* What to do
1. List every person mentioned by name in the commentary on Zimbabwe's inclusive government below.
2. From the commentary on Zimbabwe's inclusive government, copy the passage from "We had a mysterious" to "to the GPA." word for word.

* Text shown
****************************************

We had a mysterious "African diplomat" on Sunday suggesting there was
a shift in US policy "necessitated by the creation of the inclusive
government, the stabilisation of the economy following measures announced in
Minister Patrick Chinamasa's budget, the reengagement of Zimbabwe and the
mounting campaign against sanctions".
This is all laughable. We are now led to believe it was Chinamasa's
budget that saved us from penury, not Tendai Biti's fiscal measures. And the
"African diplomat" obviously didn't hear Sweden's ambassador say there would
be no help from the EU so long as there was a lack of commitment to the GPA.
Ambassador Sten Rylander, whose country holds the EU presidency, said
last week the renewed indictment and subsequent detention of Roy Bennett was
"nothing less than provocative given the ongoing political processes in the
"This action, taken just prior to very important donor discussions on
Zimbabwe, together with other important developments recently - such as the
implied threats against independent media practitioners and the intense
attacks on Finance minister Tendai Biti in his efforts to pave the way for
continued macro-economic reforms and debt relief - does not facilitate the
ongoing dialogue to normalise relations with Zimbabwe," Rylander said.
So much for re-engagement! And for those who have suggested Zimbabwe's
civil servants are professional and politically neutral, it would be useful
to get George Charamba's remarks on the record.
"The MDC-T has disengaged from nothing," he said. "It's sound and fury
signifying nothing. There's no amount of monkey business that will change
things on the ground."
Did somebody say professional? The MDC have been delinquent in
allowing this partisan posturing to go on unchallenged. If Charamba doesn't
agree with the inclusive government, he should leave it. It is
unconscionable to have one of the most senior public servants in the country
publicly opposing laid-down government policy - and encouraging others to do
the same thing.

The Zanu PF public relations machine has been telling us that Mugabe
doesn't care about the MDC walkout. It won't change anything.
So why then does Mugabe in all his public pronouncements say how
wonderfully well the GNU is working; how convivial relations are with
Tsvangirai? Why does he tell investors that everything is going amazingly
well and reforms are surging ahead?
The current claims that Mugabe doesn't give a hoot about the boycott
are manifestly at variance with his frantic messages of the past few weeks
that include TV interviews, statements at the UN, and remarks made to
parliament. You can't one week say relations with your partners in the GNU
are just fine and dandy and then the next week your spokesmen say they don't
give a damn that Tsvangirai no longer wants to work with you because you are
an "unreliable partner".
Surely, even those who want to show off their Shakespearean erudition
can grasp that contradiction!

****************************************

* Dataset content
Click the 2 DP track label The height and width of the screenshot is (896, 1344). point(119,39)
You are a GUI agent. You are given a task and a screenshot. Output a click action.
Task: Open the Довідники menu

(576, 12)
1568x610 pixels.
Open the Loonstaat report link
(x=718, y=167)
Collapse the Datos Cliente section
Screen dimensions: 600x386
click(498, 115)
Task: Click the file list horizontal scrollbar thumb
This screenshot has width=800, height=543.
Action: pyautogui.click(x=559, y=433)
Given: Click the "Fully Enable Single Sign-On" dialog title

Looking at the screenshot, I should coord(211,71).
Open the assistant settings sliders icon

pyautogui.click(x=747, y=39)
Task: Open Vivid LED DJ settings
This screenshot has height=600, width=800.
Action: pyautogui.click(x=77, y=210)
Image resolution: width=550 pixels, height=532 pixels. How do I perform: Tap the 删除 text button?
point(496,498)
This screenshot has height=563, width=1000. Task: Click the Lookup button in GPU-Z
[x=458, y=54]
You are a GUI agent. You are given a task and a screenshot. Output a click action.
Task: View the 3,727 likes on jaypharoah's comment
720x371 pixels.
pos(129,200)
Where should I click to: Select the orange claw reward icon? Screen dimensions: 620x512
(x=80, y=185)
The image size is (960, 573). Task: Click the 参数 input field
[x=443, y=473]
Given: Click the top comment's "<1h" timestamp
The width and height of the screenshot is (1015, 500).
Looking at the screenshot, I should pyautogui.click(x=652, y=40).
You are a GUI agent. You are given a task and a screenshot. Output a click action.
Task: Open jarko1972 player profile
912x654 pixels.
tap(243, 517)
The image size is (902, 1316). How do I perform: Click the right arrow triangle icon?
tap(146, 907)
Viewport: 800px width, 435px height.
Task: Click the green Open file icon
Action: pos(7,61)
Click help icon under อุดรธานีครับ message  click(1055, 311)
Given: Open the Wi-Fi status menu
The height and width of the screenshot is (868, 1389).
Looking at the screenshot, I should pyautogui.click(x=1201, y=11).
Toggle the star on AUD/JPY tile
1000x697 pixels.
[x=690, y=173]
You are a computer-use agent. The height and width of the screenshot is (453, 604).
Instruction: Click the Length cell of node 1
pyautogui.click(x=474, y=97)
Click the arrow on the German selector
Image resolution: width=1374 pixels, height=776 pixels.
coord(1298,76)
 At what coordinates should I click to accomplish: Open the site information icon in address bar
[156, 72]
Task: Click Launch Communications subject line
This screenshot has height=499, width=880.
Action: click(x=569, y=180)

****************************************

* Worked answers
1. Patrick Chinamasa, Tendai Biti, Sten Rylander, Roy Bennett, George Charamba, Mugabe, Tsvangirai

2.
We had a mysterious "African diplomat" on Sunday suggesting there was
a shift in US policy "necessitated by the creation of the inclusive
government, the stabilisation of the economy following measures announced in
Minister Patrick Chinamasa's budget, the reengagement of Zimbabwe and the
mounting campaign against sanctions".
This is all laughable. We are now led to believe it was Chinamasa's
budget that saved us from penury, not Tendai Biti's fiscal measures. And the
"African diplomat" obviously didn't hear Sweden's ambassador say there would
be no help from the EU so long as there was a lack of commitment to the GPA.